When I sat down to write this blog post, I decided to look up the definition of the word “reclaimed.” Here are just a few of the definitions I found:

  1. To rescue from an undesirable state
  2. To demand or obtain the return of; to regain possession of
  3. To get a usable material from materials that have been used before

The third definition may bring to mind an image of reclaimed wood, which Pastor Dan talked about in yesterday’s message. Another example of something being reclaimed is sea glass – pieces of glass that are tumbled around in the ocean for months, years, sometimes even decades, before washing up on the beach. I love sea glass and have quite a few pieces of jewelry featuring these reclaimed pieces of glass. I love it because it’s pretty, because it reminds me of the beach, which is one of my favorite places, and also because it reminds me of God’s redemptive work.

You see, sea glass is really just broken glass. (Sea glass sounds quite a bit nicer, wouldn’t you agree?) And not just broken glass, but you could even call it trash.

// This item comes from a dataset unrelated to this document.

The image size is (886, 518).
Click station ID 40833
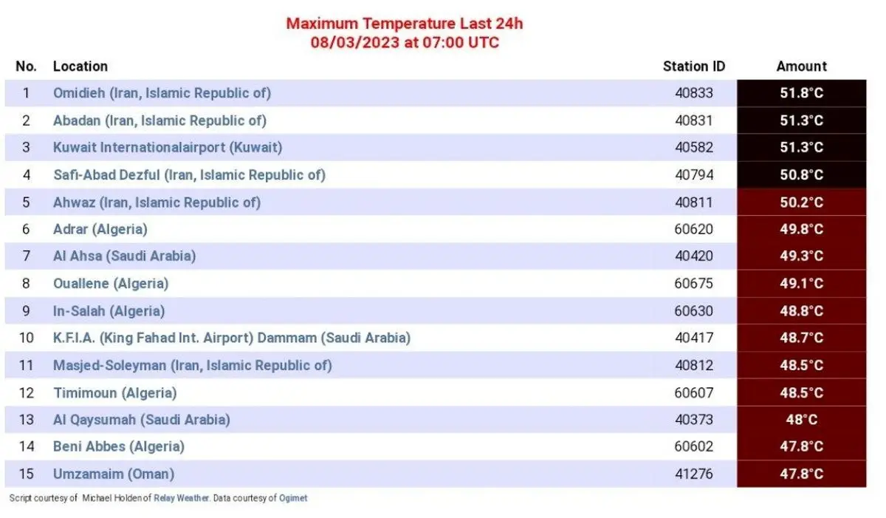(694, 93)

Things that have been thrown away, discarded, abandoned – something no longer of use to its original owner. And yet people travel the globe searching for these pieces, turning them into art, jewelry, and other items of value and worth.

Isn’t that what Jesus does for us? He rescues us from an undesirable state. He takes us in all of our brokenness – we may feel that we’ve been abandoned, we are worthless, of no use to anyone – and he sees what we can be. Just as the sea takes a broken piece of glass and softens the sharp edges, smooths out and frosts the surfaces, and shapes it into something new, Jesus takes us and does the same in our lives. The waves that pound the glass over and over are like the circumstances and situations that he leads us through in order to reclaim us and make us more like him. He doesn’t erase our past or our story, but he shapes it into something new and beautiful.

When I look at the sea glass sitting on my dresser every morning, it reminds me not only of the redemptive work that God has done in my own life, but what he can do in the lives of every person I will encounter throughout the day. Where we see broken, he sees beautiful. What will you see in the people you meet today?

Here are a few questions for you to think about this week:

  • Are there people or a people group that you view as “un-reclaimable” by God?  What are some ways you can begin to shift your perspective toward them?
  • What part or parts of your life need to be reclaimed by God?
  • How can you tell the difference between what is sound doctrine and what isn’t?  What are some practical things you can do to help you know?
  • Read Titus 1:6-9 What would those characteristics look like today in everyday life?